12.4.  Entire Agreement; Counterparts.  This Agreement, including the attached Exhibits, is the complete and exclusive statement of the agreement between the Parties and supersedes all prior proposals, understandings and all other agreements, oral and written, between the Parties relating to the subject matter of this Agreement. This Agreement may not be modified or altered except by written instrument duly executed by both Parties.  This Agreement may be executed in multiple counterparts, each of which shall be deemed an original, but all of which together shall constitute one and the same instrument.



IN WITNESS WHEREOF, the Parties have signed this Agreement effective as of the date first set forth above.










/s/ James E. Ontiveros




James E. Ontiveros



Chief Executive Officer















/s/ Mark Ariail




Mark Ariail






Exhibit A


Services & Fees






MAC Partners will arrange for adequate working capital for Reva, to address Reva’s near-term debt service obligations and other cash needs. The funds are to be used for the Reva “broadband and wireless” division. MAC Partners’ efforts to arrange for adequate working capital for Reva shall be by means of equity fund-raising on behalf of Reva, loans to Reva (originated by MAC Partners or third parties), or other direct investment (by MAC Partners or third parties) in Reva. Such efforts may include inclusion of Reva in the “Seaside” investment fund. MAC Partners will coordinate its efforts with registered broker-dealers, as appropriate. The parties estimate Reva’s working capital needs to be approximately $300,000 over the next 90 calendar days.


MAC Partners will not be separately compensated for its efforts under items 1 & 2.


MAC Partners will advise Reva on, and assist Newco (defined below) with arrangements for adequate working capital for Newco, estimated to be approximately $500,000 over the 12-month period following the spin-off of Reva’s “technology” division. MAC Partners will coordinate its efforts with registered broker-dealers, as appropriate.









MAC Partners will advise Reva, as needed, on minimizing the impact of short-sellers on Reva’s publicly-traded securities. 


In consideration of its efforts under items 3 through 6, Reva will issue to MAC Partners an aggregate of 4.5 million shares of the common stock, par value $.01 per share, of Reva (the “Reva Shares”). Of the Reva Shares, 3.5 million shall be restricted securities subject to Rule 144 promulgated under the Securities Act of 1933, and 1.0 million shall be freely tradable Form S-8 shares. In further consideration of its efforts as contemplated by paragraphs 2, 3, 5 and 6 of this letter agreement, Reva will arrange for the (pre-stock dividend) issuance to MAC Partners of sufficient shares of restricted common stock of Newco such that MAC Partners will own, post-stock dividend, 4.9% of the issued and outstanding shares of Newco.

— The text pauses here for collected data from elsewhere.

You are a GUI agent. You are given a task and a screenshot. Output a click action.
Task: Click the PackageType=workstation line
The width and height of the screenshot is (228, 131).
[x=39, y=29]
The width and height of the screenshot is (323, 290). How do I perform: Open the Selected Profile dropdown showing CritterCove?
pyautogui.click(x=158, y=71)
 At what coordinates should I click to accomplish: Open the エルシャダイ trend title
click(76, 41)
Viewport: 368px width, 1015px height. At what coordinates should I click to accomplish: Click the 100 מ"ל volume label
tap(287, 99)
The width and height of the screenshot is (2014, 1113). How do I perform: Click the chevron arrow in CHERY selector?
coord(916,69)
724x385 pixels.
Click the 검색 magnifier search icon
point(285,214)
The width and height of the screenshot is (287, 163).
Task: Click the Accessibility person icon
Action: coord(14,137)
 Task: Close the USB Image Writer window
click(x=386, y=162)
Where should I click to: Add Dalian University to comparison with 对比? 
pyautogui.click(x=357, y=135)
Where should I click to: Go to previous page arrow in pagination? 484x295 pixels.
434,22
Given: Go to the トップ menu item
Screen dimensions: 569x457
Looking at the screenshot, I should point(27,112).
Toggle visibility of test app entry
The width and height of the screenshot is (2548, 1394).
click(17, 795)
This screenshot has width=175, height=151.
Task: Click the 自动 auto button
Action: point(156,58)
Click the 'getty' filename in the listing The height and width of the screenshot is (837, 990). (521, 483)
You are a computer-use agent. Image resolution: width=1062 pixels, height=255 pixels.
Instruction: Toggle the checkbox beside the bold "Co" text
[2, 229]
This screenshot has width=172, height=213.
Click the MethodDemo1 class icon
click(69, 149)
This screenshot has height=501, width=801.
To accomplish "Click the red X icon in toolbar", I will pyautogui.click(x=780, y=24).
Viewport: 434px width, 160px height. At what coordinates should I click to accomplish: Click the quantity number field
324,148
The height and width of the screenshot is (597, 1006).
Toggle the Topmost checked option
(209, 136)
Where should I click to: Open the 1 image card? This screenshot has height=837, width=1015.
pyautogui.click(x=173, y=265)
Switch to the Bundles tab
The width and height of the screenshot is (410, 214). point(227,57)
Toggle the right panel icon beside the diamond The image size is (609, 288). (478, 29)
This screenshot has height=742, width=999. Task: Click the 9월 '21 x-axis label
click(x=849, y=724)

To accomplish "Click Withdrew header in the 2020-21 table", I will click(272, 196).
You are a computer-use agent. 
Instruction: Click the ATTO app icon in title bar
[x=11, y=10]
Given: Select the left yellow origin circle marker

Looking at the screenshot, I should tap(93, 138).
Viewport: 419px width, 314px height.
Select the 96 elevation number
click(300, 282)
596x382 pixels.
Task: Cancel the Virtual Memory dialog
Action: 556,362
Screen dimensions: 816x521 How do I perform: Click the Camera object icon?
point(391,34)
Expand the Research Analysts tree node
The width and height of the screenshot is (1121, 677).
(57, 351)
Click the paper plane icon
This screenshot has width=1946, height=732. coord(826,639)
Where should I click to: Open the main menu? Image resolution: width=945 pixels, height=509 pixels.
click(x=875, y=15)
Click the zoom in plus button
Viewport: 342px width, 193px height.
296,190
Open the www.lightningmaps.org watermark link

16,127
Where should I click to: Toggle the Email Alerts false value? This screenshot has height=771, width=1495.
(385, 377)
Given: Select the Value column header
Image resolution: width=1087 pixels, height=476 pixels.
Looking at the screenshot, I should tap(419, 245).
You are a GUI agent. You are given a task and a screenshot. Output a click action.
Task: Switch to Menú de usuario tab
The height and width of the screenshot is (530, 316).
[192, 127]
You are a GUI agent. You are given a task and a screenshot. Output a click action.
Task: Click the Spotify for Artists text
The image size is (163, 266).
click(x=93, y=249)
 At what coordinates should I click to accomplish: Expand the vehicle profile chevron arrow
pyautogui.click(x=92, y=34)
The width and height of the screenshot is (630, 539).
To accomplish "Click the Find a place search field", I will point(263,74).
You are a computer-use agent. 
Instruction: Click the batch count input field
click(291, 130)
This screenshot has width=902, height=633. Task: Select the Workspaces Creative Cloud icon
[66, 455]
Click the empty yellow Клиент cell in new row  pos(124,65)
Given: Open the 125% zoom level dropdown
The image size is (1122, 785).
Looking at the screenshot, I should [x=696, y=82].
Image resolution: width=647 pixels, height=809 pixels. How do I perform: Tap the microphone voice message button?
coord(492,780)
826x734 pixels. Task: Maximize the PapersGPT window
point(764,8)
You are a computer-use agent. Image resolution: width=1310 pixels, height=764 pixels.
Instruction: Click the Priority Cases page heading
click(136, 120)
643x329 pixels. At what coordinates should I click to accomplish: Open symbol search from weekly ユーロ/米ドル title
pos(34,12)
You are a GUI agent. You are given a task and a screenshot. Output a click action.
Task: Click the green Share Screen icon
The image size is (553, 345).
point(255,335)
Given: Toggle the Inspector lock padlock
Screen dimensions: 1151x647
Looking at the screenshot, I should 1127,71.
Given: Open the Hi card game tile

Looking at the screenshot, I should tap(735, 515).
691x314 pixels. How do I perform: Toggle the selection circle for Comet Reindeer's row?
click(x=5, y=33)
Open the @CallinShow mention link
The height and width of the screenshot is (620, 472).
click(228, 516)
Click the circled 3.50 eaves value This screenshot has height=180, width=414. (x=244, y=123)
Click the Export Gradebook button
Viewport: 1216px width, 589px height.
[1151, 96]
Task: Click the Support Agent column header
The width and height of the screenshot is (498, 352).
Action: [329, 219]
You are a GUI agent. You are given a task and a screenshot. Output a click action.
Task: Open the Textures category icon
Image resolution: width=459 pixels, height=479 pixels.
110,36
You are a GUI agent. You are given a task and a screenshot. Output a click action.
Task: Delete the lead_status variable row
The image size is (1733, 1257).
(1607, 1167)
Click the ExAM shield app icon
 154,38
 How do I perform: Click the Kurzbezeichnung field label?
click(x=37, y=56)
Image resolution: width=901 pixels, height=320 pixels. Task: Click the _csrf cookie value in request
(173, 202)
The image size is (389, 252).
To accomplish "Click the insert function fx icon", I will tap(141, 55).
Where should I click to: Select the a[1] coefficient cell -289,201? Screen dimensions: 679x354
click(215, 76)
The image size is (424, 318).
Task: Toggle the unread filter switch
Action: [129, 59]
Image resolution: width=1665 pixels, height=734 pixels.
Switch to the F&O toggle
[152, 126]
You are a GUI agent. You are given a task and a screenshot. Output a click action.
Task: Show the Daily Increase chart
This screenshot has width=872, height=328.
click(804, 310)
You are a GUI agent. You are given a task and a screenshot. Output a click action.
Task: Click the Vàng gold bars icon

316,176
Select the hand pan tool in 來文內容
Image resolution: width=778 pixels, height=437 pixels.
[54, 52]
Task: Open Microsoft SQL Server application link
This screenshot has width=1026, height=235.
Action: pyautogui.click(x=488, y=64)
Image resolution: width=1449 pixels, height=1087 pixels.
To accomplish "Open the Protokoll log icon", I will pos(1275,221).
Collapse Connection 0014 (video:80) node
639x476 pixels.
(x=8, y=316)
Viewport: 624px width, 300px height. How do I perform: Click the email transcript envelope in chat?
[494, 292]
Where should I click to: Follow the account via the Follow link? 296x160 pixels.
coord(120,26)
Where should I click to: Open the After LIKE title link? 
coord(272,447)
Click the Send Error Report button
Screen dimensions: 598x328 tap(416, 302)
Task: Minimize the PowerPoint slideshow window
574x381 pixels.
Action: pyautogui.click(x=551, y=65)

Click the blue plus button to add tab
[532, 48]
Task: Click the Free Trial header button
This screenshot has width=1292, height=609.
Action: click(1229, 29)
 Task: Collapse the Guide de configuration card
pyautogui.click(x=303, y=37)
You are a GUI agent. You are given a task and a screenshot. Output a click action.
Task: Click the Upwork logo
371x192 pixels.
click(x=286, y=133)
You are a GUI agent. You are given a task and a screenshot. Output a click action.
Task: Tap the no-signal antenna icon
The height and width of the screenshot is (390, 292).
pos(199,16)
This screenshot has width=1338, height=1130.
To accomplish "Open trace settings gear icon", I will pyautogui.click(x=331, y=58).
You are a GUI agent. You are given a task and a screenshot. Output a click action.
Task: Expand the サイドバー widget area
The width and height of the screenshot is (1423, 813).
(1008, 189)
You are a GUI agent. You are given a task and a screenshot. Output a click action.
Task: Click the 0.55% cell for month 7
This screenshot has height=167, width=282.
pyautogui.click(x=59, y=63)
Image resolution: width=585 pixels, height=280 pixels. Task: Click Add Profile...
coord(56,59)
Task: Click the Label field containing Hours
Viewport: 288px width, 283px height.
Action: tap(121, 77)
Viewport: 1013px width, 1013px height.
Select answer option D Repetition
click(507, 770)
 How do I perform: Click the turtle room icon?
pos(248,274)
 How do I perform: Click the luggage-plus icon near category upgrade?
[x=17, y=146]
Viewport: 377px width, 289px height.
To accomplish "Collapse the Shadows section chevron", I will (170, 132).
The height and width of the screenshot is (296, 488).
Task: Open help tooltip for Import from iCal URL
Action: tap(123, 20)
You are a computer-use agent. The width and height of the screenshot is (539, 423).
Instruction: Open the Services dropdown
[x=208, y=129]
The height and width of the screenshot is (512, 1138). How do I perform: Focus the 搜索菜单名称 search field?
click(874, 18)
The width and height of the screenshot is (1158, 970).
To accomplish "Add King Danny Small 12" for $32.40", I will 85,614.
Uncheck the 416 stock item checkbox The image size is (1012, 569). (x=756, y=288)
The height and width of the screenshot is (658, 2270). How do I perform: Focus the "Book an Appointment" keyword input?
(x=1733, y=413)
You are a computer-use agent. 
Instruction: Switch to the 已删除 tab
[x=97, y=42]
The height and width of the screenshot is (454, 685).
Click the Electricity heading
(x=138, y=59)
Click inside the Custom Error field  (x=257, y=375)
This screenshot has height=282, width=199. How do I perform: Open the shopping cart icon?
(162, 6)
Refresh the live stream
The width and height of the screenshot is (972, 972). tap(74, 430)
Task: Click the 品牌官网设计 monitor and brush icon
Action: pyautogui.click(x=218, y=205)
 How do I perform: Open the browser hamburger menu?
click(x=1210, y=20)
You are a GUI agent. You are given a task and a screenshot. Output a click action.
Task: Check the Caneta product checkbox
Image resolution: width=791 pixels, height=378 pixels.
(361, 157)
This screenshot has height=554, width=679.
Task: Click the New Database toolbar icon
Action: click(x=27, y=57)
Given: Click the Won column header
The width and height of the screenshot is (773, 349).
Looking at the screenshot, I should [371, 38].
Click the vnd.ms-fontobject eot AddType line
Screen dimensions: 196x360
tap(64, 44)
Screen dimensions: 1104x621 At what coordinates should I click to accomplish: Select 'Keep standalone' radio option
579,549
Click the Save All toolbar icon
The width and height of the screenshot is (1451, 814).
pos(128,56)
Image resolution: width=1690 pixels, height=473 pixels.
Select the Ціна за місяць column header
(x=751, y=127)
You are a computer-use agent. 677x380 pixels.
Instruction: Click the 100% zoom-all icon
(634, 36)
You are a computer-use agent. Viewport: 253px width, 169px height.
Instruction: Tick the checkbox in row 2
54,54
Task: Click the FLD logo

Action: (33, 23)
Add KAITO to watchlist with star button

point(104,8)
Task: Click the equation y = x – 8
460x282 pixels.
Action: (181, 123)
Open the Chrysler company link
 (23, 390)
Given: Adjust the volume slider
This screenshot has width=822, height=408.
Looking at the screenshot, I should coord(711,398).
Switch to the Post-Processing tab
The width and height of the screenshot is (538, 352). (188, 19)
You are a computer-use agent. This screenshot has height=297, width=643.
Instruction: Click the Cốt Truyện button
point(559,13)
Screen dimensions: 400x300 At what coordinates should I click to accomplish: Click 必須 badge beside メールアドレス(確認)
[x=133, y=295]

MAC Partners will advise Reva on the potential spin-off (via stock dividend to existing shareholders of Reva) of Reva’s “technology” division (and all related assets), with the objective of this division becoming a separate public entity (“Newco”) whose common stock is publicly traded. 



MAC Partners will manage any corporate restructuring of the operations of Reva and/or Newco, as required, and assist with the creation of business plans for each of Reva and Newco. 



MAC Partners will provide funding for all required legal fees, investment banking fees, and merchant banking fees (net of any required commissions), in order to accomplish the objectives referenced in items 1 through 5 above.